So, this blogging thing? Kind of hasn’t happened a whole lot recently. But usually, that’s not necessarily a bad thing. Usually, it’s the result of keeping my priorities in order. If I have precious little spare time and it comes down to a choice between writing a blog post or getting in more fiction writing time, the fiction is going to win. Usually.
Unfortunately, the last two months have not been usual. My priorities got out of whack, and writing time was reduced to pathetic little spurts. I have the super fancy word tracking spreadsheet to serve as a visual reminder of said patheticness.
|The light blue-ish lines = my yearly word count goal. The darker blue-ish lines = me and my quickly stalled out progress toward said goal. But, hey, shiny spreadsheet tool courtesy of http://svenjaliv.com!|
I started out 2017 on the productive side of the Force, writing several thousand words each month. Two new short stories! More progress on my steampunk novel! Multiple writing retreats where I got to do nothing but write all day and chat with awesome people!
But as you can see in the above image, things stalled out after April. I wrote for only 4 days in May, 227 words total. In June I got whopping 6 days of writing in, 439 words total—and over half of those words were today, the last day of the month. And because of the reality distortion field that is Facebook, there were sales and publications that made it look I was being all writerly and productive when I really wasn’t.
The lack of productivity wasn’t because of some major life shakeup. It was because (a) I have a long history of being terrible at saying “no” to things, (b) for every thing I do actually say “no” to, I tend to say “yes” to two other things, like some sort of overcommitted hydra, and (c) out of an overdeveloped sense of responsibility/loyalty, I was sticking with things that stressed me out or that I was no longer enjoying. And all that shit adds up after a while.
In other words, writing wasn’t getting done because of priorities that really shouldn’t be priorities, or at least shouldn’t be bigger priorities than being a writer. You know, the thing I’ve wanted to be since the second grade.
Self-reflection is great and all, but ultimately pointless if you don’t do anything about what you see. So recently, I’ve cut back on some things that were stressing me out. Yes, there are new things (like finally taking the dive into contributing to the Speculative Chic blog, which you all should check out), but new things are good if they’re things you’re excited about and have been wanting to do but couldn’t because of the stress-inducing things. New things keep life interesting.
But most importantly, I successfully applied butt to chair this morning and wrote fiction. And even though it’s been three weeks since I last did that, it wasn’t painful. I enjoyed it. I’ve missed it.
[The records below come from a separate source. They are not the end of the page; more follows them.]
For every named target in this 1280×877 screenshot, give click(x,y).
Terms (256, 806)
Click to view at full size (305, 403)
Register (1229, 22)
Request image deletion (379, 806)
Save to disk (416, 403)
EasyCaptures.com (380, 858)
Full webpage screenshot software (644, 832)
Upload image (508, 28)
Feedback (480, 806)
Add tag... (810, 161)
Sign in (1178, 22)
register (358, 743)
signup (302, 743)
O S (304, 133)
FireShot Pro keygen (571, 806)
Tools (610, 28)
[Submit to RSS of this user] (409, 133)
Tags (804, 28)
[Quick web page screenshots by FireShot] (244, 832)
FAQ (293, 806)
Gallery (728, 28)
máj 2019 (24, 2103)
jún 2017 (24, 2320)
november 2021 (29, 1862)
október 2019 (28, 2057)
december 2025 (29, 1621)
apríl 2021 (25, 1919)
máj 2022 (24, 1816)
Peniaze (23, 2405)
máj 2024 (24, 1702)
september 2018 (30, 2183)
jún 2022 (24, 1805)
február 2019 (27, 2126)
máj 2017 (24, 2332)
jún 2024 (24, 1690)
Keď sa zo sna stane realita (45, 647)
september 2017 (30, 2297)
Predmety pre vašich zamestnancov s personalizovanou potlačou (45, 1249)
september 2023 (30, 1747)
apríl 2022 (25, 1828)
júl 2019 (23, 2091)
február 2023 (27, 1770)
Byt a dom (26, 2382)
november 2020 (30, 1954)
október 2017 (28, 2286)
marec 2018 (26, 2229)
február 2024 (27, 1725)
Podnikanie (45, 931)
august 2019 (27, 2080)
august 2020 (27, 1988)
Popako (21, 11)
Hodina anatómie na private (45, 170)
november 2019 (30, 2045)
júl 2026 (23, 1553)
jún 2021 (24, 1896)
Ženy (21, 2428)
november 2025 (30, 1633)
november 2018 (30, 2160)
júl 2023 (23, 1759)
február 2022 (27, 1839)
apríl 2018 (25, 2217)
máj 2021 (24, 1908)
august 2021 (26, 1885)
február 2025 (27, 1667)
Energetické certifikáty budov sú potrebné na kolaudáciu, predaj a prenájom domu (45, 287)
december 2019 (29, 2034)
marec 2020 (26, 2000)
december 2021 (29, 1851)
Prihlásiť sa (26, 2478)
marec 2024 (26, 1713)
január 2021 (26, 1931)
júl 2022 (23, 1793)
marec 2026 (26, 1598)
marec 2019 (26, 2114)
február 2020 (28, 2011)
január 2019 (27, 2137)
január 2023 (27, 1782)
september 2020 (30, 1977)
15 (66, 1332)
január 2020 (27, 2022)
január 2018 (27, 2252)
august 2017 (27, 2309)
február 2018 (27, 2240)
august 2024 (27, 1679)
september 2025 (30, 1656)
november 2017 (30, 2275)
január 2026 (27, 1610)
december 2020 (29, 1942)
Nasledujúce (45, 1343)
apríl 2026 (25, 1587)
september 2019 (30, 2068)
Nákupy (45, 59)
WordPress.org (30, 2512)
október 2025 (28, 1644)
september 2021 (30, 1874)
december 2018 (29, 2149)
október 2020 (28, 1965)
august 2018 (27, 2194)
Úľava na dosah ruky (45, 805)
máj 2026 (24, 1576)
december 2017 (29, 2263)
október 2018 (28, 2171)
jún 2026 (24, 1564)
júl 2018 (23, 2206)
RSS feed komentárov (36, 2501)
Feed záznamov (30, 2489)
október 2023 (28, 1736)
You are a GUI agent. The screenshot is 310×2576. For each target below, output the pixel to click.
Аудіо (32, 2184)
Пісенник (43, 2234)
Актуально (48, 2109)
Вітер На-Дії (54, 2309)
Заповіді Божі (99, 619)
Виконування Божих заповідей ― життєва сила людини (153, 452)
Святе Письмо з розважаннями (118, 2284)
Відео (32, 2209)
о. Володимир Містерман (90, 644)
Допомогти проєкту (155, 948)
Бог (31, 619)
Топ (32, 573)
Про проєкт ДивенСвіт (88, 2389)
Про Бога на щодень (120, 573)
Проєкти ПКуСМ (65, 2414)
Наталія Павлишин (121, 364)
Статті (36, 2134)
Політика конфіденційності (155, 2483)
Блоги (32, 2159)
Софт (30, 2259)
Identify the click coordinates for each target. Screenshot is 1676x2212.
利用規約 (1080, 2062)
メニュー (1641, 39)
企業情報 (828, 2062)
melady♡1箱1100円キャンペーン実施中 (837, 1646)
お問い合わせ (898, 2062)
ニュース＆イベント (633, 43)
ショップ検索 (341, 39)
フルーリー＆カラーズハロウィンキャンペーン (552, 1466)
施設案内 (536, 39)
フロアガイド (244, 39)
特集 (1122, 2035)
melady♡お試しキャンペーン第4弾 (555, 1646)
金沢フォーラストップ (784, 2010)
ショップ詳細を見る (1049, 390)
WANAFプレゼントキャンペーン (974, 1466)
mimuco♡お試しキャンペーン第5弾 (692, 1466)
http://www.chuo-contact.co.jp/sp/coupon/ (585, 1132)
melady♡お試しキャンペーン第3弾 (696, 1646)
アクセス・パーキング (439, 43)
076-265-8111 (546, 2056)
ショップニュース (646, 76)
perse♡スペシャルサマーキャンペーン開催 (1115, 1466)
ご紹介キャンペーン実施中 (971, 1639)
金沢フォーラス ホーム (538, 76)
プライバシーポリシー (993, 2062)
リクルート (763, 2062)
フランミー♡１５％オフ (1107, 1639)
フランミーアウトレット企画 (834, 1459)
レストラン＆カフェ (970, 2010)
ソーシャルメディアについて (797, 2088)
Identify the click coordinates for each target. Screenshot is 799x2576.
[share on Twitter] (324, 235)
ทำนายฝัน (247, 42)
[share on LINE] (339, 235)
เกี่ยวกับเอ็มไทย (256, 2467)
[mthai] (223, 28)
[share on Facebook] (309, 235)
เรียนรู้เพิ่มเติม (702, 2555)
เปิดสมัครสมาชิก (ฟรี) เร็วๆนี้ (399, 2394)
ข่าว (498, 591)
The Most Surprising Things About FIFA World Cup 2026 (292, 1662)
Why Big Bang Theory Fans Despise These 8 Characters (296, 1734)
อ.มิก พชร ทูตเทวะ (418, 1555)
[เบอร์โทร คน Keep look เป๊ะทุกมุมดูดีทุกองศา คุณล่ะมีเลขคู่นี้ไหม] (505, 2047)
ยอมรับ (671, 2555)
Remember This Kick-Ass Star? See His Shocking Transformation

It’s a priority again, damn it.
Okay, so you could ask: given all that, why the hell are you sitting there writing a blog post instead of getting more fiction done? That’s easy:
- Accountability. If a writer self-reflects in the woods and no one sees, did she really self-reflect?
- I got some fiction writing in today. It felt good. I’m therefore allowed to unwind before bed. This post is very unwindy for me. More fiction will happen tomorrow.
- This blog is among the things I’ve neglected because of questionable priorities. It’s time I gave it some love.
- Did I mention that accountability thing? Keep me honest, y’all.